Task description: In the entries below, find the string "Gewone" and return each line holding it.
--
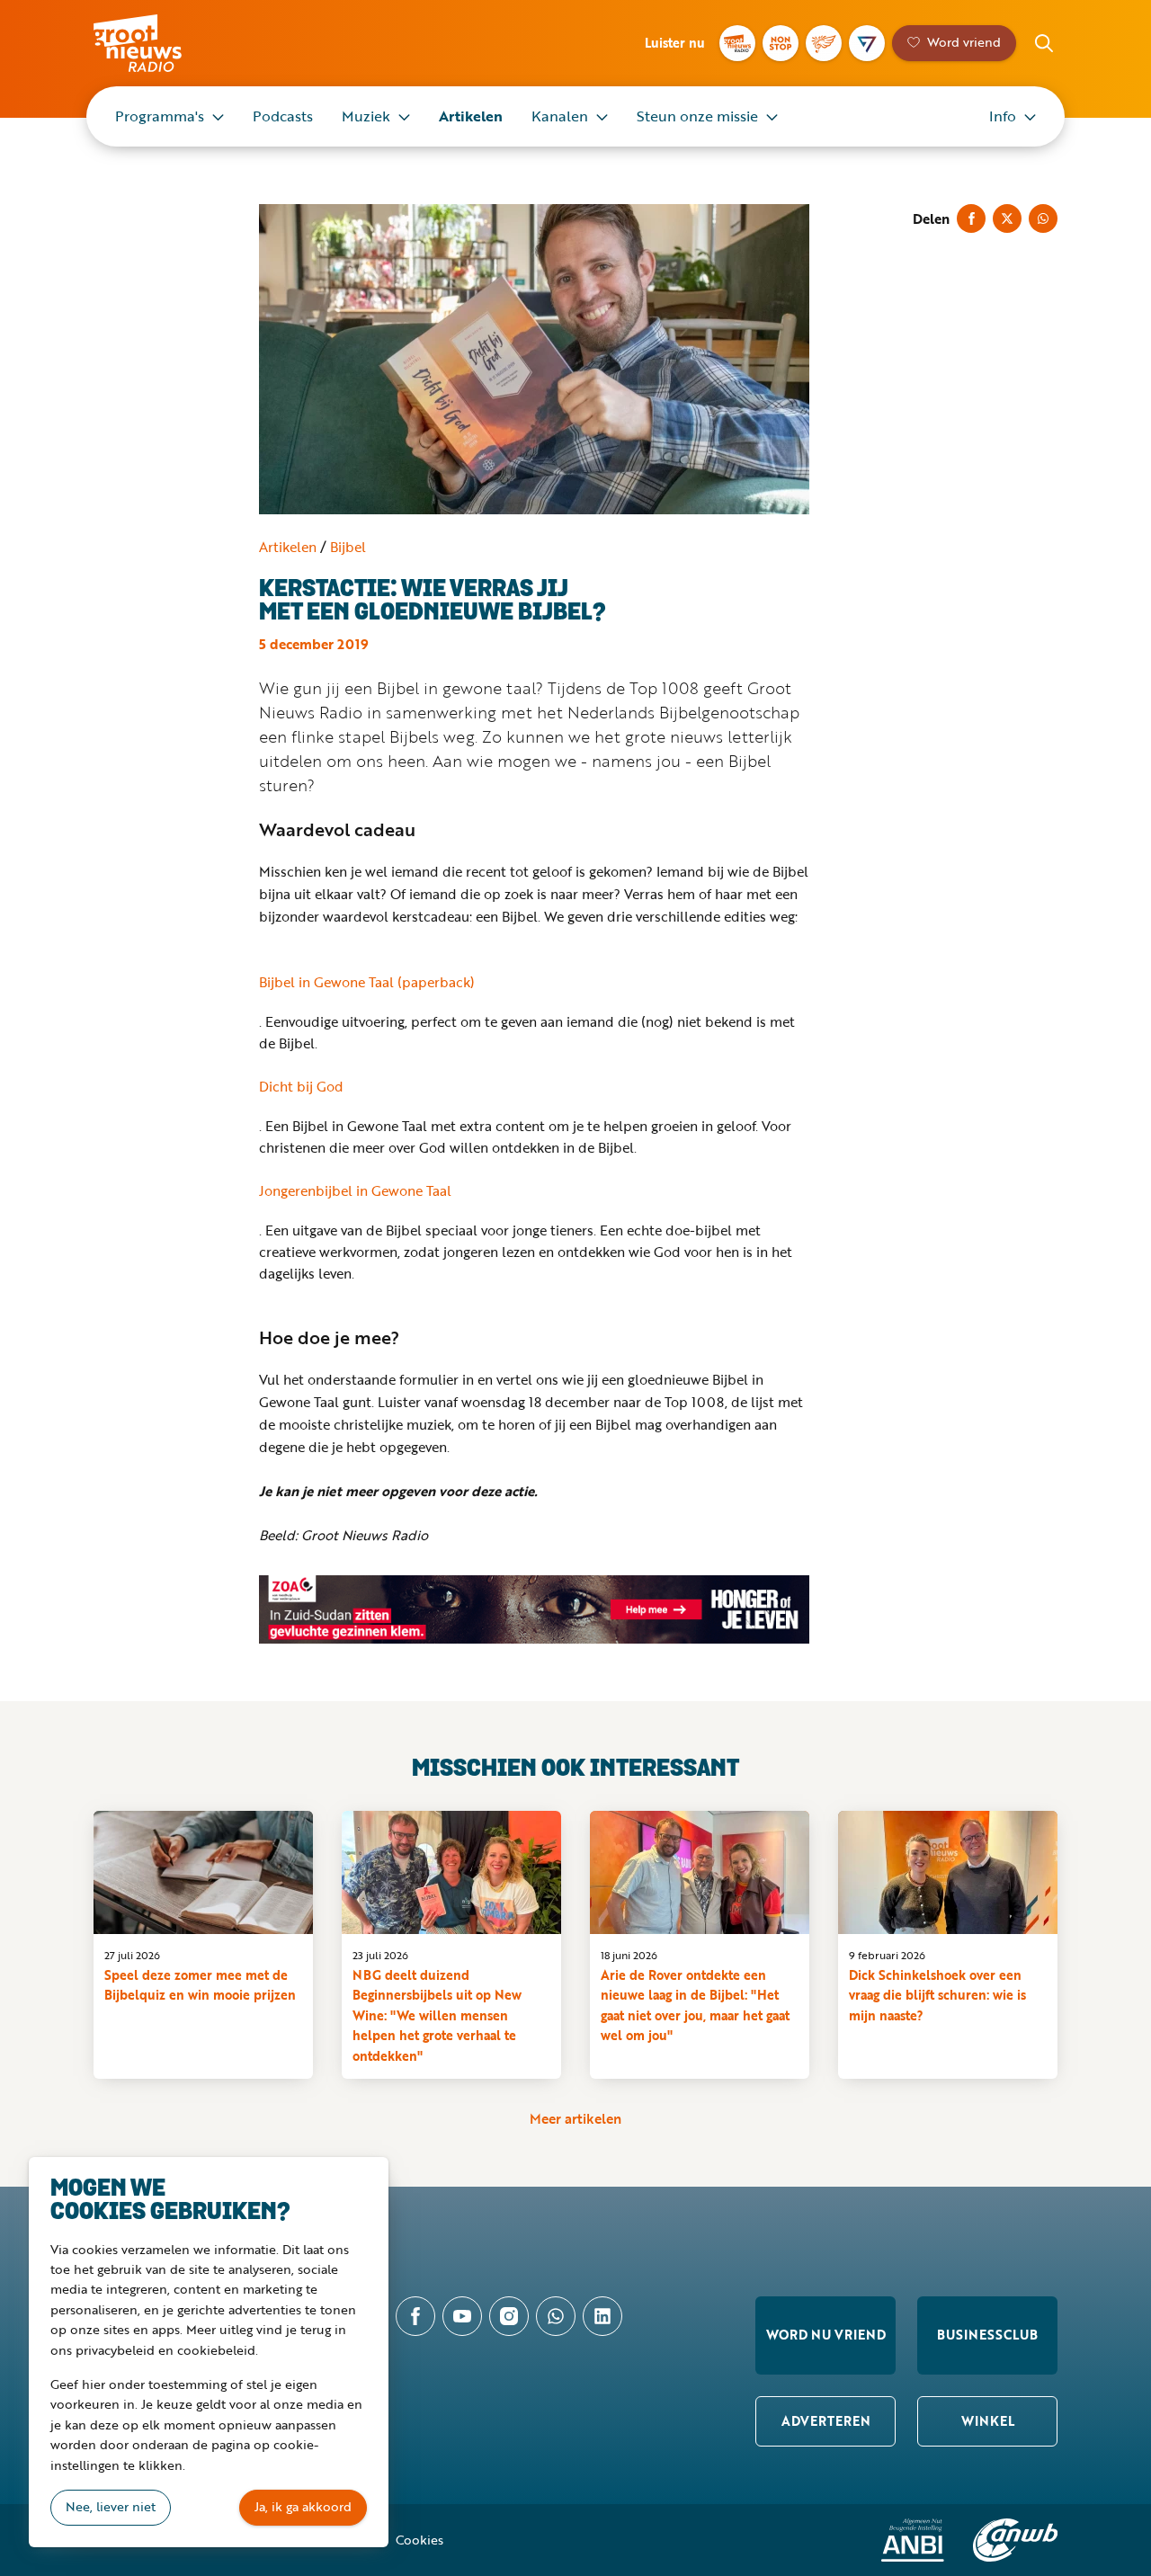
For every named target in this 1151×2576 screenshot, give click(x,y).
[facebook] (415, 2316)
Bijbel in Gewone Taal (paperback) (367, 982)
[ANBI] (912, 2540)
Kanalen (559, 116)
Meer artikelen (575, 2118)
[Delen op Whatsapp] (1043, 218)
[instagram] (509, 2316)
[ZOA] (534, 1609)
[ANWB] (1015, 2540)
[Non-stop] (781, 43)
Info (1002, 116)
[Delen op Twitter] (1007, 218)
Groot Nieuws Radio (156, 43)
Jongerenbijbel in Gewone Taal (355, 1190)
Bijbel (348, 547)
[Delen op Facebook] (971, 218)
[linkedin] (602, 2316)
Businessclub (987, 2334)
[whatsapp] (556, 2316)
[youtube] (462, 2316)
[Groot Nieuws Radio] (737, 43)
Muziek (366, 116)
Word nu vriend (826, 2334)
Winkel (987, 2420)
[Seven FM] (867, 43)
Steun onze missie (697, 116)
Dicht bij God (301, 1086)
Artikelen (471, 116)
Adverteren (825, 2420)
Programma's (159, 116)
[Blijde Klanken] (824, 43)
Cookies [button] (419, 2539)
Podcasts (283, 116)
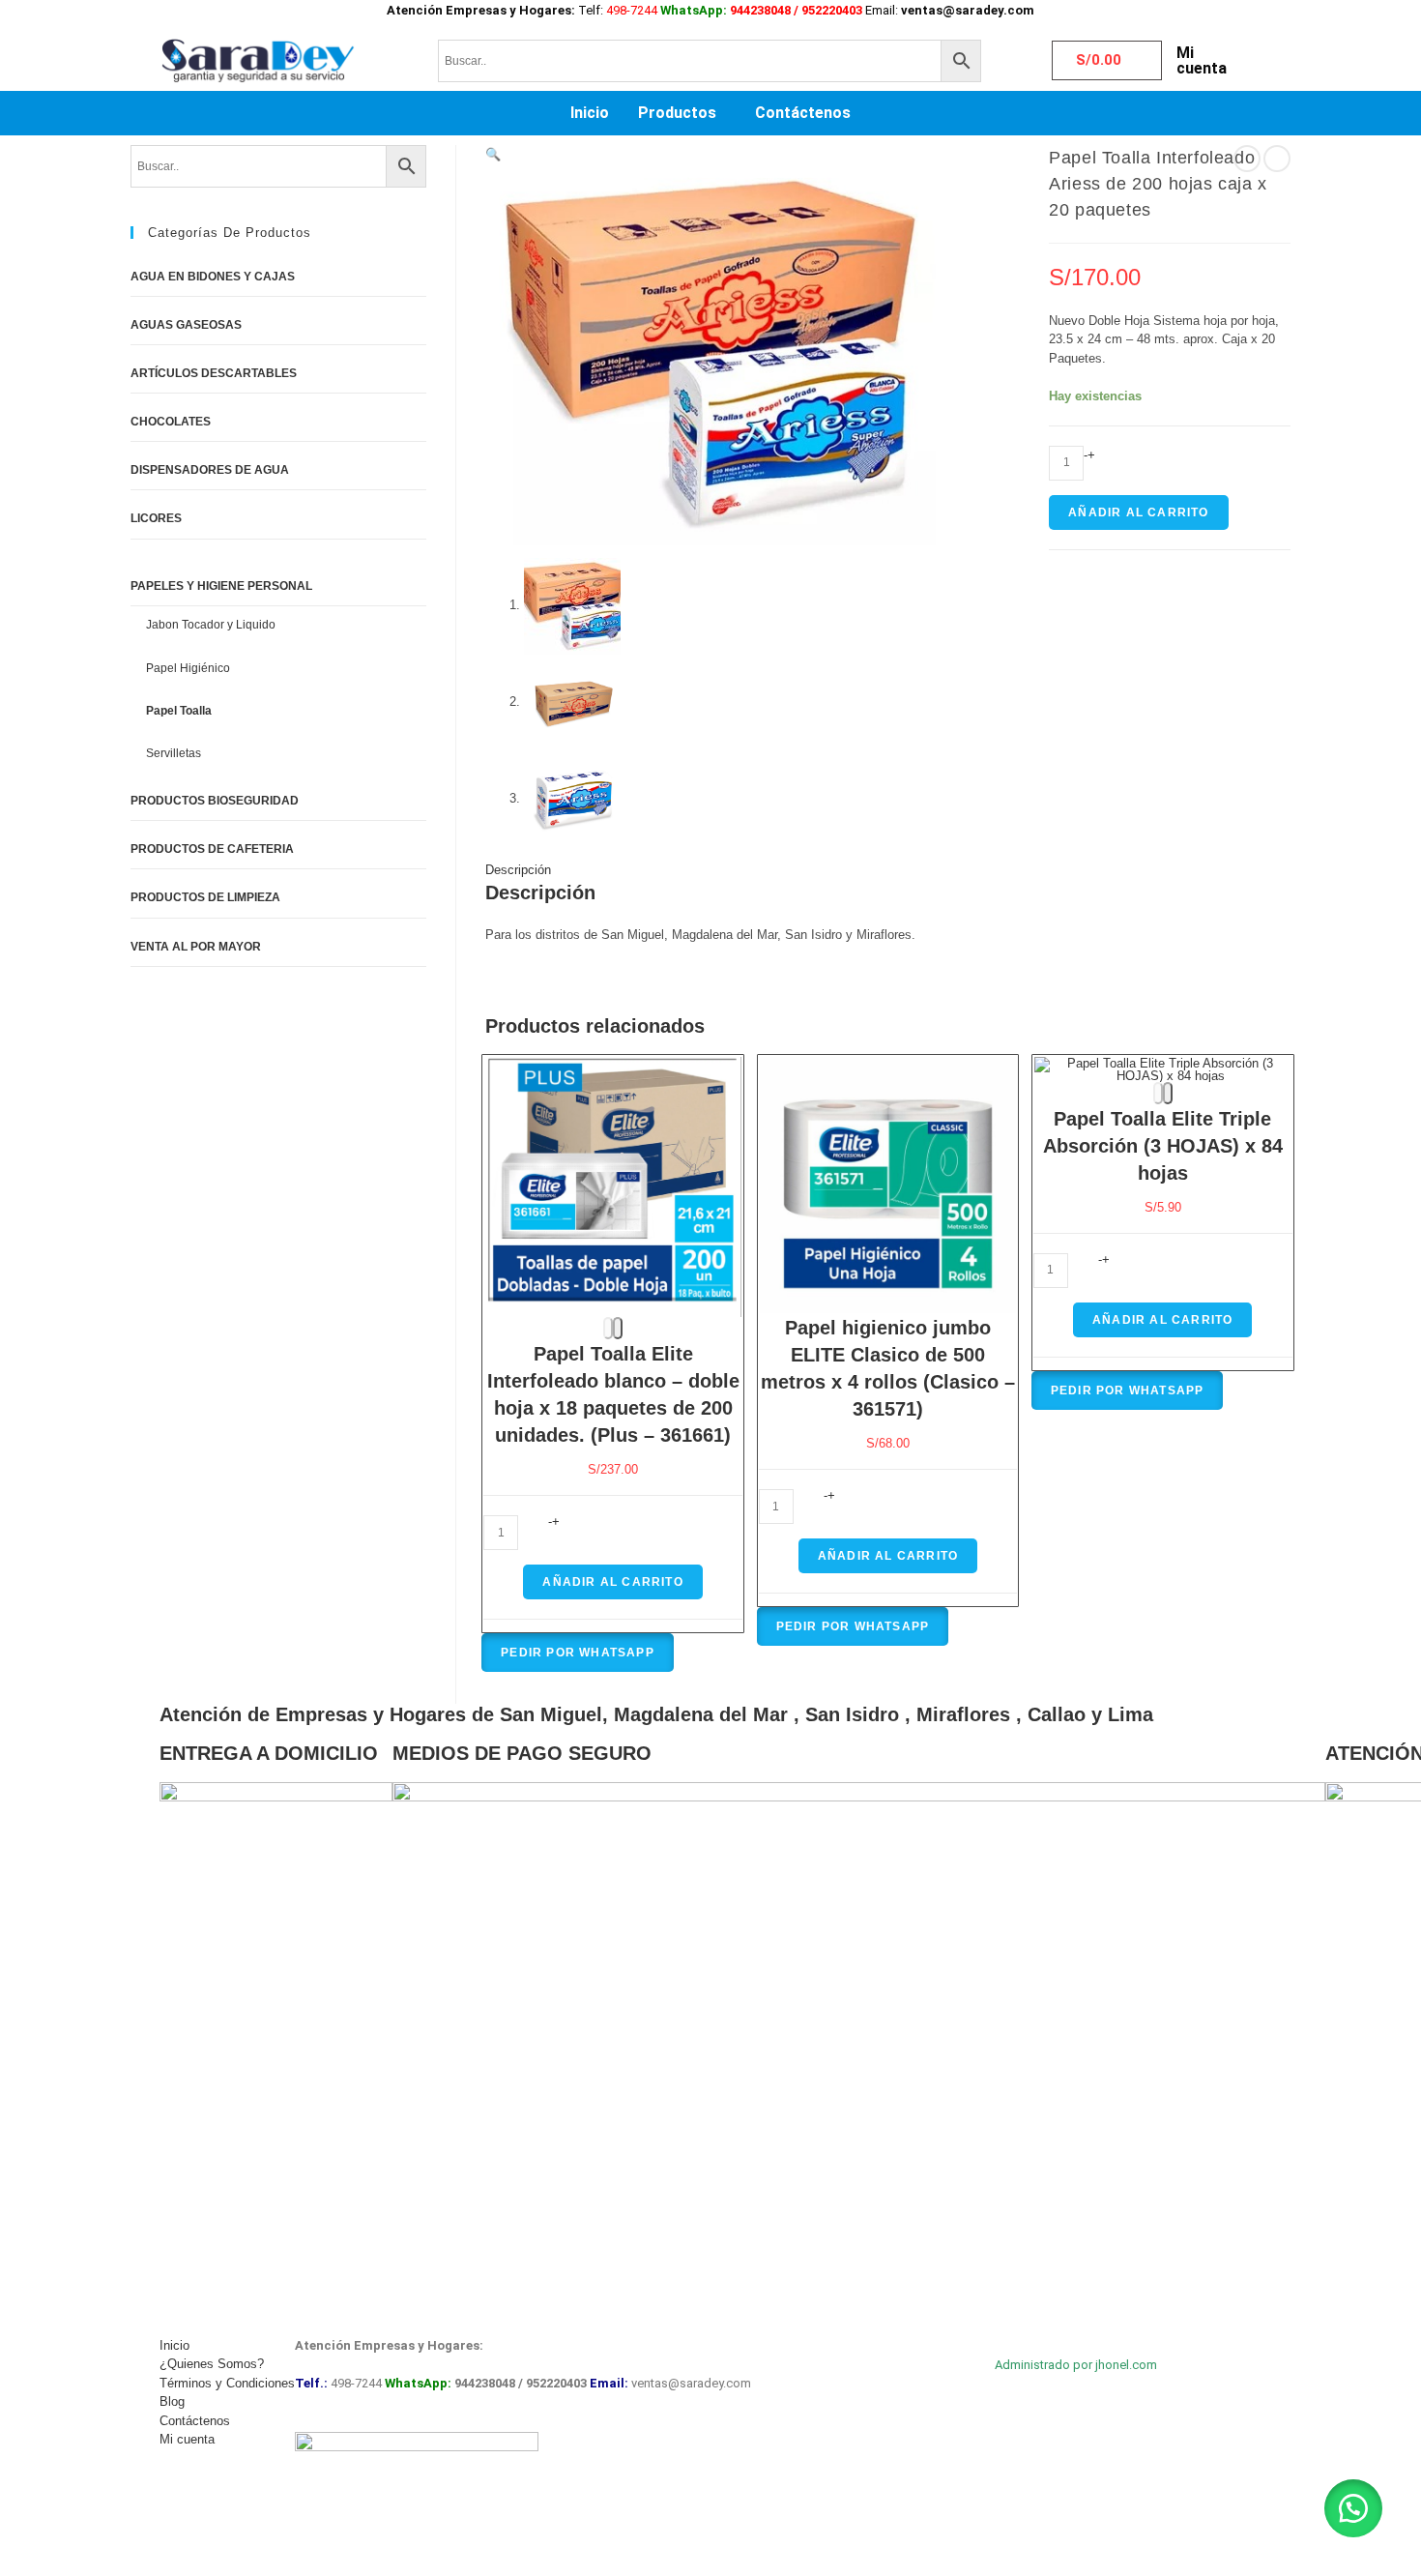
--
Solution for this exercise:
Bijbel in Gewone Taal (paperback) (367, 982)
Jongerenbijbel in Gewone Taal (355, 1190)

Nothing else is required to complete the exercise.